En effet, cette dernière bénéficiera d’une absolution de la Cour et n’aura donc pas de casier judiciaire, rapporte le JDM.

Les avocats de l’étudiante de 29 ans, ont soutenu qu’elle était «un atout pour la société (...) puisqu’elle a terminé une maîtrise en droit en Californie», toujours selon le journal.

Selon Montreal Gazette, la juge Geneviève Graton a jugé qu’il n’était pas «approprié» que Kazandjian soit incarcérée, puisque cela risquait de lui fermer des portes.

Travaux communautaires et dédommagements

Si la Couronne demandait une peine d’emprisonnement d’entre 9 et 12 mois, les avocats de Kazandjian ne considéraient pas que la jeune femme méritait un casier judiciaire.

À l’annonce du verdict, ces derniers ont d’ailleurs déclaré qu’il s’agissait d’une sentence «juste et proportionnelle», selon le Montreal Gazette.

Si l’absolution lui sera accordée, l’accusée devra toutefois effectuer 240 heures de travaux communautaires et verser 4000 $ de dédommagements aux victimes, ce qui représente environ 1 % des dommages qu’elle a infligés à la résidence qu’elle a heurtée.

Un petit ami abusif

Melinda Kazandjian avait plaidé coupable pour conduite dangereuse en 2017. Elle roulait à 150 kilomètres/heure, soit plus de 80 kilomètres au-dessus de la limite de vitesse permise, lorsqu’elle a embouti en décembre 2013 une maison du secteur de Dollard-des-Ormeaux, causant plus de 350 000 $ de dommages à la résidence.

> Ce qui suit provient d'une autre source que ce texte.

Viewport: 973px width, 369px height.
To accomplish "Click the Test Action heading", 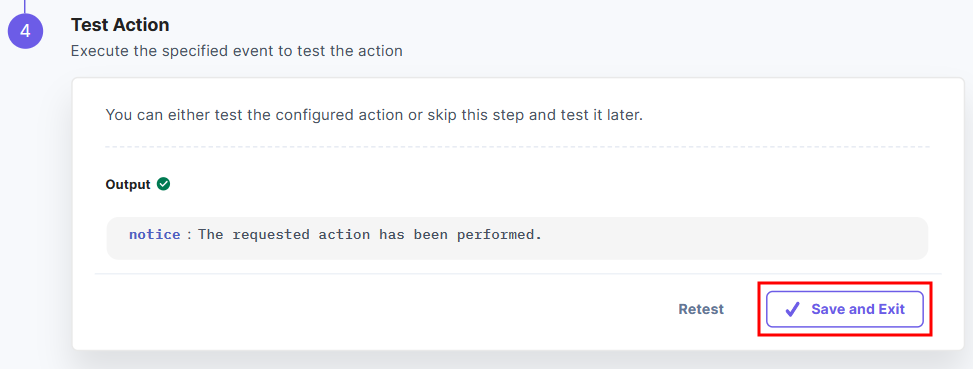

Si les propriétaires occupants et leurs trois enfants étaient présents sur les lieux au moment de l’accident, aucun d’entre eux n’a été blessé. Dans des propos rapportés par le Montreal Gazette, les parents ont comparé le bruit de l’impact à celui «d’une explosion ou d’un missile.»

Kazandjian a expliqué à la Cour qu’elle n’était pas dans son état normal le soir de l’accident et qu’elle se disputait avec son petit ami «abusif», qui était également dans la voiture.